El gençleştirmede hedef; yukarıda bahsedilen problemlere yönelik olarak ciltaltı yağ dokusunun yerine konması, cildin gençleştirilmesi ve lekelerin azaltılmasıdır. Problemlerin çokluğu tedavi alternatiflerinin çeşitliliğini artırmaktadır. Hangi tedavinin etkin olacağına muayene sonrasında karar vermekteyim.

Tedavi alternatiflerinden bahsetmek gerekirse;

  1. Yağ injeksiyonu; vücudun başka yerlerinden alınan yağ dokusunun ele enjekte edilmesidir.
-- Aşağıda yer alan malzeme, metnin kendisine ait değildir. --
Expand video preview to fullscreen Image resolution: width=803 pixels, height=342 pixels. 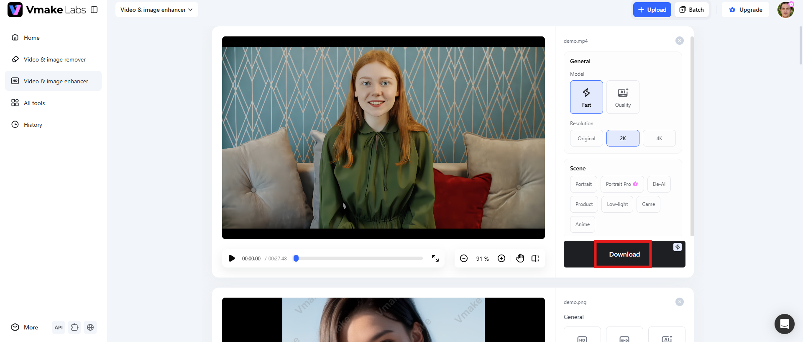tap(435, 258)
Yağ dokusunun kendisi dolgunluk sağlamakta, yağ dokusu içerisindeki kök hücreler ve büyüme faktörleri de cildin gençleşmesine yardımcı olmaktadır.
  2. Dolgu uygulamaları; hyalüronik asit içeren dolguların ciltaltına enjeksiyonu ile dolgun ciltaltı ve daha canlı görünen bir cilt elde edilmeye çalışılmaktadır.
  3. PRP; kendi kanınızdan hazırlanan büyüme faktörlerinden zengin serumun el derisine enjekte edilmesi sonrası cildin daha genç görünmesi sağlanmaktadır.
  4. Peeling- soyma işlemleri; kimyasal veya mekanik soyma uygulamaları ile el derisinde mevcut yüzeysel lekeler azaltılmaktadır.

Daha önce de bahsettiğim gibi; muayene sonrası ihtiyaçlarınızı belirleyip, gerekli tedavilerden birini ya da kombine bir tedavi paketini öneriyorum.

El gençleştirme amacıyla yapılan tüm bu uygulamalar, muayenehane ortamında lokal anestezi altında rahatlıkla uygulanabilmektedir. Uygulama sonrası hafif düzeyde ağrı, ellerde şişme, morarma olabilmektedir. Tedavinin başarısındaki en önemli kriter uzun vadede güneşin zararlı etkilerinden korunmaktır.

El gençleştirme uygulamalarının tümünün kalıcılığı 1-2 yıldır. Bu süre sonunda uygulamaların tekrarlanması gerekmektedir.